Problem statement :: Summarize the exhibition text below in three sentences.

Reading passage ::
------------------------------------------------------------------------

Private View: 29th February 6pm until late.
Open Day: Thursday 1st March 12-3pm.
Taneesha Ahmed is a curator and artist, currently doing an MA Curating at Chelsea School of Art and Design. Her practice intersects between both the fields of curating and art, where she has tried to develop and interdisciplinary approach. She is particularly interested in how the constructs of space and place operate, paying attention to context specificity. Her research interests are in self-reflexivity, institutional critique and relational aesthetics. She also works collaboratively with Annie Carpenter, as the collective Ahmed & Carpenter. The outcomes of her practice are performative often realised as interventions, interactive games moving image works, drawings and sculpture.
For the exhibition she will carry out a series of small performative interventions in the space drawing reference from its context of being a gig venue and place of interaction. Cloakroom will be an exploration into how people interact with each other and in a space when they are initiated into it. This experiment requires an element of trust from the spectators, and investigates how this is developed through modes of exchange.
This installation screens a recording of a window from within Rogue Studios looking out towards a view of Matthew’s exterior studio window. The only indication of movement comes from the slight changes in weather conditions and passing birds. Window is a new photographic video installation specifically produced for the exhibition at Kraak.
Matthew’s practice involves the collection of data from experimental projects and spaces.
Titel: Trying to Hit the Video Camera with a Ping Pong Ball, Film projection
Annie Carpenter’s work often references the act of making art itself. She is interested in working processes and the experimentation involved in ‘trying’ to do something. Trying to Hit the Video Camera with a Ping Pong Ball, is the latest in a series of ‘Trying to’ pieces, it illustrates the frustrating nature of making video works, and how a simple act (which is easy enough when you don’t want to do it), becomes a recurring annoyance.

------------------------------------------------------------------------

Provided data ::
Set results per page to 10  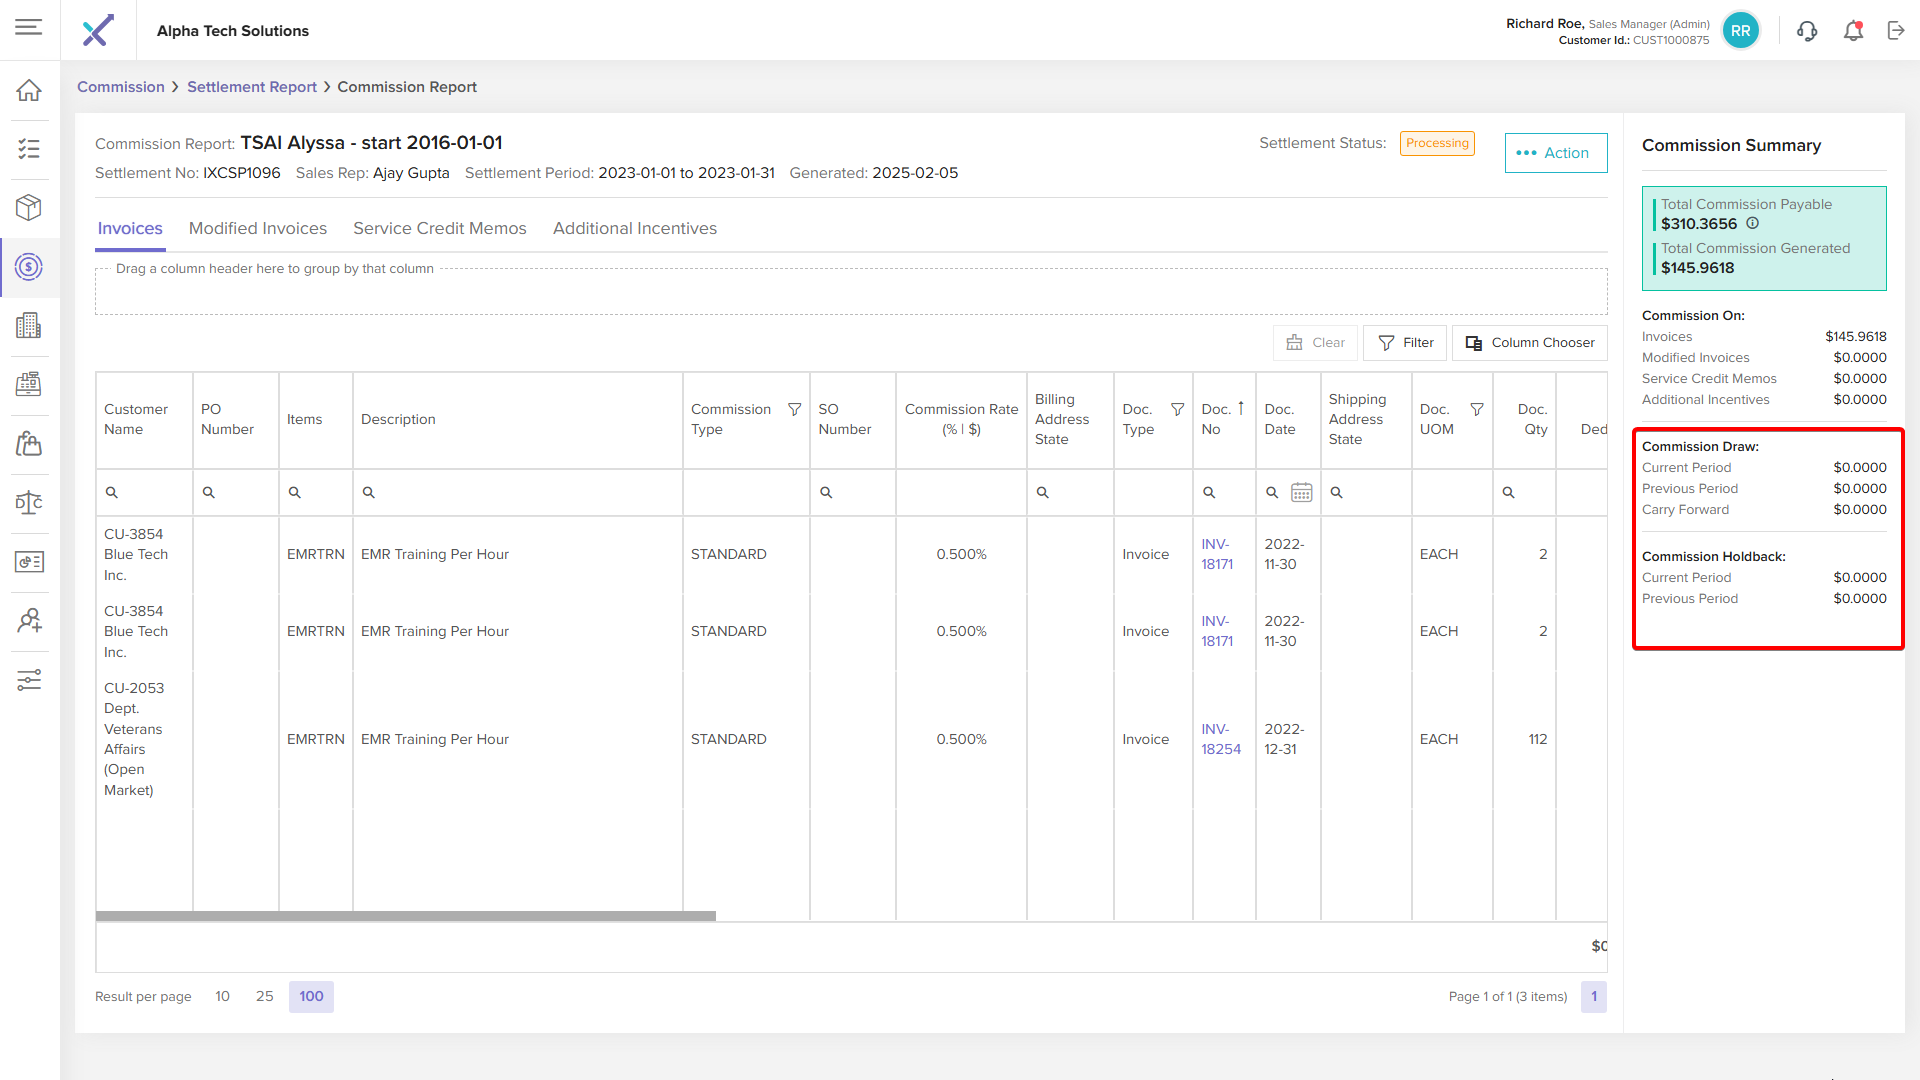pos(222,996)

------------------------------------------------------------------------

Solution to this problem :: The exhibition opens with a private view on 29th February from 6pm and holds an open day on Thursday 1st March from 12 to 3pm. Curator and artist Taneesha Ahmed will carry out Cloakroom, a series of small performative interventions that draws on the space's context as a gig venue and explores how people interact with each other and with a space. Window, a video installation made for the exhibition at Kraak, screens a view from within Rogue Studios toward Matthew's studio window, and Annie Carpenter's film Trying to Hit the Video Camera with a Ping Pong Ball illustrates the frustrating nature of making video works.